[[ Information shown, beginning ]]

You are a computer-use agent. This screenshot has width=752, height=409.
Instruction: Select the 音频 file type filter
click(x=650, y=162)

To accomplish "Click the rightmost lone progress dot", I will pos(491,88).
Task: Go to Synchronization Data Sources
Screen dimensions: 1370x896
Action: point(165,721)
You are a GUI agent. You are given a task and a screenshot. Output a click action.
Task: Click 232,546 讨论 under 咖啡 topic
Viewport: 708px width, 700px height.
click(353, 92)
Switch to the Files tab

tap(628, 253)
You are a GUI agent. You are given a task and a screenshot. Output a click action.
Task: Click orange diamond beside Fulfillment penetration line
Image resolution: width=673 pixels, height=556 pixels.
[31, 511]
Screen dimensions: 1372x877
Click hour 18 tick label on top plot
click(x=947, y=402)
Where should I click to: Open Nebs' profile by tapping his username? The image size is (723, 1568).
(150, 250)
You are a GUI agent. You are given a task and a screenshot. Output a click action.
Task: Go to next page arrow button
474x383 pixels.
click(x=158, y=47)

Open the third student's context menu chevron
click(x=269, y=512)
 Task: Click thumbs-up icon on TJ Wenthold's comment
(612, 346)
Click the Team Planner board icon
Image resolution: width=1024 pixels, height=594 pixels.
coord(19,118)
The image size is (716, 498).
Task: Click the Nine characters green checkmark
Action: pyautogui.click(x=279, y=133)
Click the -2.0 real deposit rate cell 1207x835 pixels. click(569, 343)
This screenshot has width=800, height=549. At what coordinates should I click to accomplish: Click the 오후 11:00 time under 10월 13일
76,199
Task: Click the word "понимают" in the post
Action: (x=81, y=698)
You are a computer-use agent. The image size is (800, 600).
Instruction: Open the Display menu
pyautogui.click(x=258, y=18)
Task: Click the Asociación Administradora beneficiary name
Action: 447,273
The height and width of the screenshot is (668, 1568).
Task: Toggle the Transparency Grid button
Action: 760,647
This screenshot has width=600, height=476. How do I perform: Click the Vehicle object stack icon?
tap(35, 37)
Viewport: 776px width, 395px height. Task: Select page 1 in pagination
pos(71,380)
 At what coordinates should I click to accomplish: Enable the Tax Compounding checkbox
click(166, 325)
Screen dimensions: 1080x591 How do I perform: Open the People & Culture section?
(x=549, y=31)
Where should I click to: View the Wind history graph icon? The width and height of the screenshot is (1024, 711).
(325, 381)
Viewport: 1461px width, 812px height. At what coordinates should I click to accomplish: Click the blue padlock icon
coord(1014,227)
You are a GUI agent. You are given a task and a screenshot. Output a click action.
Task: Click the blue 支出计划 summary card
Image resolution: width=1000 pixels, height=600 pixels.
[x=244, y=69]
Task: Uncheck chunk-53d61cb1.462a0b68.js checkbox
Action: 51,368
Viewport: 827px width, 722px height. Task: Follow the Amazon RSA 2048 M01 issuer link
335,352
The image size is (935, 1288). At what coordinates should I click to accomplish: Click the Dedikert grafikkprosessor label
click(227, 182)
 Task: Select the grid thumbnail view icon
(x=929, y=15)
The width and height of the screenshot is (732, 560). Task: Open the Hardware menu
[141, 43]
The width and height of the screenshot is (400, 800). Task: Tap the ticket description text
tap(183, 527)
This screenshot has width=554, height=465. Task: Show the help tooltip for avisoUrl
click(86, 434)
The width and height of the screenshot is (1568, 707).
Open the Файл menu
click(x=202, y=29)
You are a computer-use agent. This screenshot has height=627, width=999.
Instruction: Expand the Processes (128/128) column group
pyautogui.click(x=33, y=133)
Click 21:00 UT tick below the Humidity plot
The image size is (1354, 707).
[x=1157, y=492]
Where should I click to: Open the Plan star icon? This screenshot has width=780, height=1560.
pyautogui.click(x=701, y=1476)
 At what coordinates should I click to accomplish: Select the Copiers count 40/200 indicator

[[ Information shown, end ]]

→ Your goal:
Of the entries above, repeat exactly the lines between the line with "This screenshot has width=800, height=549." and the line with "You are a computer-use agent. The", inclusive, and no others.

→ Result below:
This screenshot has width=800, height=549. At what coordinates should I click to accomplish: Click the 오후 11:00 time under 10월 13일
76,199
Task: Click the word "понимают" in the post
Action: (x=81, y=698)
You are a computer-use agent. The image size is (800, 600).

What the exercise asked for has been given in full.